O tráfego marítimo no Canal do Suez irá ser reaberto esta terça-feira de manhã, após o navio Ever Given, que estava encalhado, ter sido finalmente libertado.

A autoridade do canal adiantou, esta segunda-feira, em conferência de imprensa, que a luz verde para a navegação nos dois sentidos do canal será dada a partir das 08:00 locais, menos uma hora em Portugal continental.

Aquando da reabertura está prevista a passagem de 113 navios, indicou o presidente da autoridade do canal, Osama Rabie, que previu, ainda, que a situação normalize dentro de três dias e meio.
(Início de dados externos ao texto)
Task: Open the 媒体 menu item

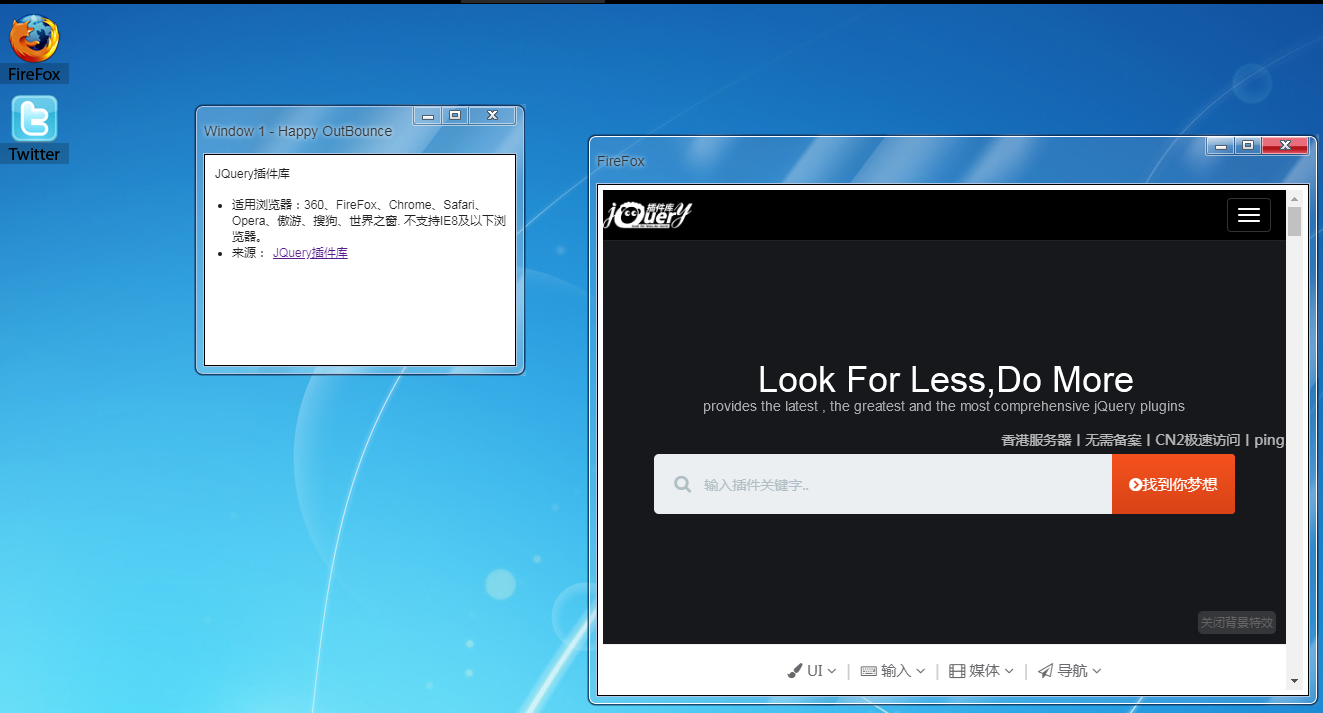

Neste momento, mais de 400 navios cargueiros aguardam o desbloqueio da rota comercial marítima.

A interrupção, que dura desde a última terça-feira, colocou mais pressão na indústria de transporte marítimo de contentores que já se encontrava em plena capacidade, ameaçando mais atrasos para as empresas europeias que dependem de um fluxo constante de importações asiáticas, e para os consumidores que já se habituaram a realizar compras online rápidas durante a pandemia.

 

 

Dentro dos cargueiros estão armazenados diversos artigos de consumo, mas também petróleo e gado. Uma estimativa da Associated Press coloca as perdas geradas pela interrupção nos 7,6 mil milhões de euros por dia.

Depois de o presidente da Autoridade do Canal do Suez ter proclamado o recomeço do tráfego de navegação no canal, a entidade sublinha agora que vai conseguir acelerar o processo de movimento das embarcações. “Não vamos desperdiçar um segundo”, disse, desde logo, Osama Rabie a uma emissora nacional egípcia.
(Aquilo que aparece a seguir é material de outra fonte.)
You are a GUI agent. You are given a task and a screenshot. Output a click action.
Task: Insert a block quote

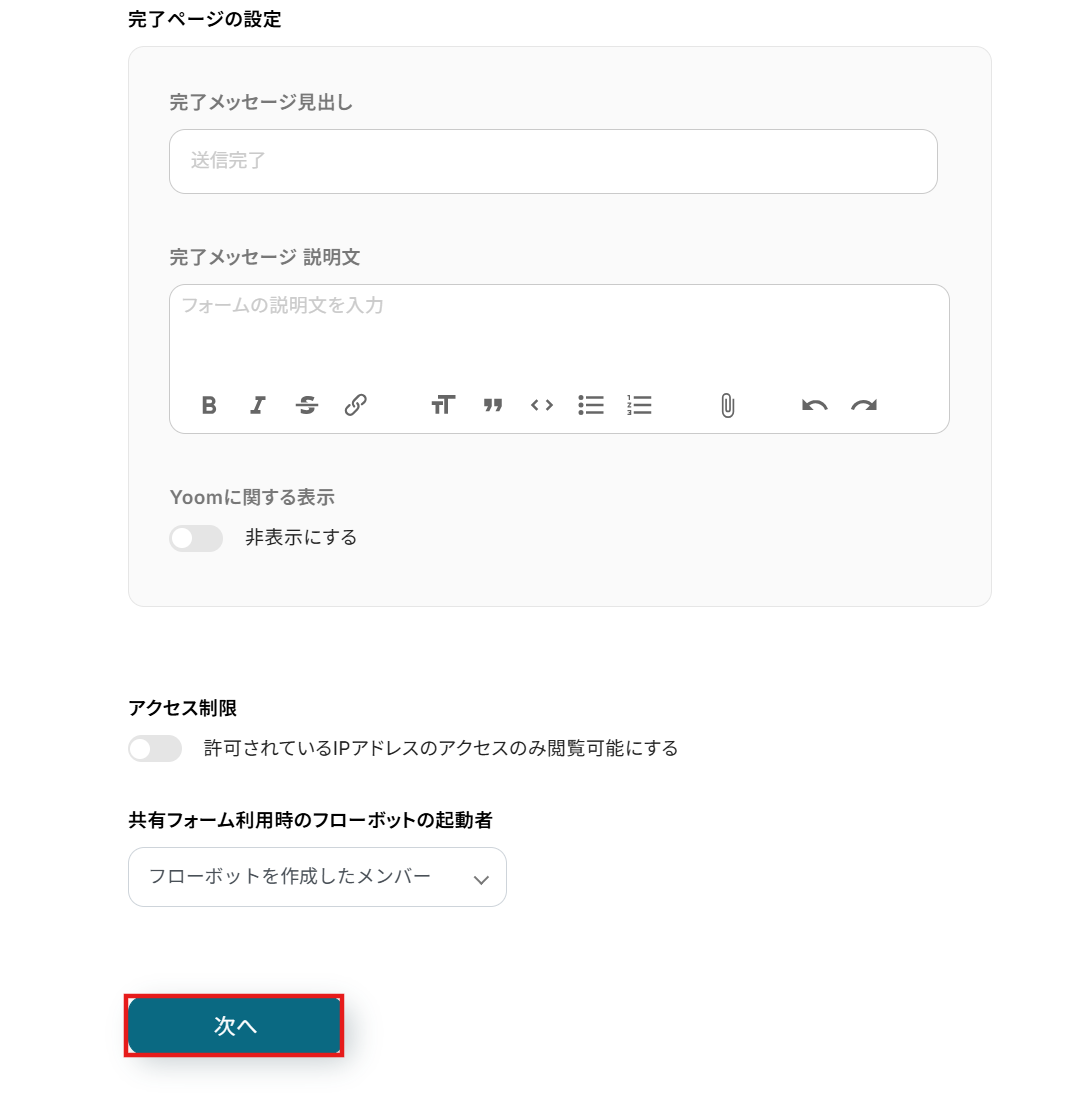point(492,405)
Algumas empresas decidiram alterar as rotas dos seus navios, que navegaram pela rota do Cabo da Boa Esperança, um desvio que acrescenta duas semanas de viagem e custos adicionais no combustível.

Cerca de 15% do tráfego marítimo mundial transita pelo Canal de Suez, que é uma das mais importantes fontes de receitas para o Egipto. 

Reagindo à notícia, o presidente egípcio, Abdel Fattah al-Sissi, afirmou que a “crise acabou” e que o tráfego marítimo iria recomeçar em breve.

O bloqueio da rota provocou ainda uma queda acentuada dos preços do crude, com o barril de Brent a baixar 1 dólar, para 63,67 dólares.